◆ **SELECTED EXTRACT**:
▽

This is an archive of the discontinued LLVM Phabricator instance.

[SystemZ] Load FP immediates via a GPR instead of the constant pool.
Needs ReviewPublic

Authored by jonpa on May 30 2022, 8:12 AM.

Details

Reviewers
uweigand
Summary

Performance results so far show minor changes both ways, overall a slight regression, which may be worth looking into. I however got several nice improvements with my first version of this patch which (by mistake sort of) loaded the fp constants into a full VR128 instead of a VR32/VR64. I found that I with that first patch got a lot more spilling overall (the vector regs are never callee saved, right), but however also some nice improvements:

(VR128 version)
Improvements:  
0.938: f507.cactuBSSN_r 
0.975: f544.nab_r 
0.985: f511.povray_r 

Regressions:
1.016: i523.xalancbmk_r

I am trying to look into why cactus is so much better and I know for one thing that in that particular file there is a lot *less* spilling for some reason when constants are loaded into full vector regs instead of VR32/64 ones (this is the same file that was improving previusly with fp-contract=off, with a huge function that is not that easy to analyze...). This could be something "random" or there may be an explanation / heuristic to be found. I am not sure why VR128 should work better... The VR128 version gave less spills than main or the VR32/VR64 version, which were about the same.

Not quite sure if it is necessary to have the new SystemZ::INSERT_FP_LANE - perhaps it would be easier to just emit the machine nodes directly there instead.

△

◆ **INFORMATION GIVEN**:
▽

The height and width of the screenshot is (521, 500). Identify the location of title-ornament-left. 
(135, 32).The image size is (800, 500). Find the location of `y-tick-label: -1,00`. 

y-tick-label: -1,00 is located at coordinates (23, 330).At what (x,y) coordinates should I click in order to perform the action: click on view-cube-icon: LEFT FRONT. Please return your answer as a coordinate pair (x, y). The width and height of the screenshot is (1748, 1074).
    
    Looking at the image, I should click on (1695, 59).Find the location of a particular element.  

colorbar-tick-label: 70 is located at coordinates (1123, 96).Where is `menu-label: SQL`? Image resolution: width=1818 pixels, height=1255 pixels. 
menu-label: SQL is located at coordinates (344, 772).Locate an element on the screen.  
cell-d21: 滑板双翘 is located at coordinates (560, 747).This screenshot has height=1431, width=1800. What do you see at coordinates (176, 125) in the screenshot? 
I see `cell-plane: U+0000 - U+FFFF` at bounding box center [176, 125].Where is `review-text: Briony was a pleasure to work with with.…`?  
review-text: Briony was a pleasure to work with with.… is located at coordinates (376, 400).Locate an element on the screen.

△

◆ **JOB ITEM**:
Copy out the SystemZ patch review page above in full, word for word, without changing anything.

◆ **SOLUTION TO THIS PROBLEM**:
This is an archive of the discontinued LLVM Phabricator instance.

[SystemZ] Load FP immediates via a GPR instead of the constant pool.
Needs ReviewPublic

Authored by jonpa on May 30 2022, 8:12 AM.

Details

Reviewers
uweigand
Summary

Performance results so far show minor changes both ways, overall a slight regression, which may be worth looking into. I however got several nice improvements with my first version of this patch which (by mistake sort of) loaded the fp constants into a full VR128 instead of a VR32/VR64. I found that I with that first patch got a lot more spilling overall (the vector regs are never callee saved, right), but however also some nice improvements:

(VR128 version)
Improvements:  
0.938: f507.cactuBSSN_r 
0.975: f544.nab_r 
0.985: f511.povray_r 

Regressions:
1.016: i523.xalancbmk_r

I am trying to look into why cactus is so much better and I know for one thing that in that particular file there is a lot *less* spilling for some reason when constants are loaded into full vector regs instead of VR32/64 ones (this is the same file that was improving previusly with fp-contract=off, with a huge function that is not that easy to analyze...). This could be something "random" or there may be an explanation / heuristic to be found. I am not sure why VR128 should work better... The VR128 version gave less spills than main or the VR32/VR64 version, which were about the same.

Not quite sure if it is necessary to have the new SystemZ::INSERT_FP_LANE - perhaps it would be easier to just emit the machine nodes directly there instead.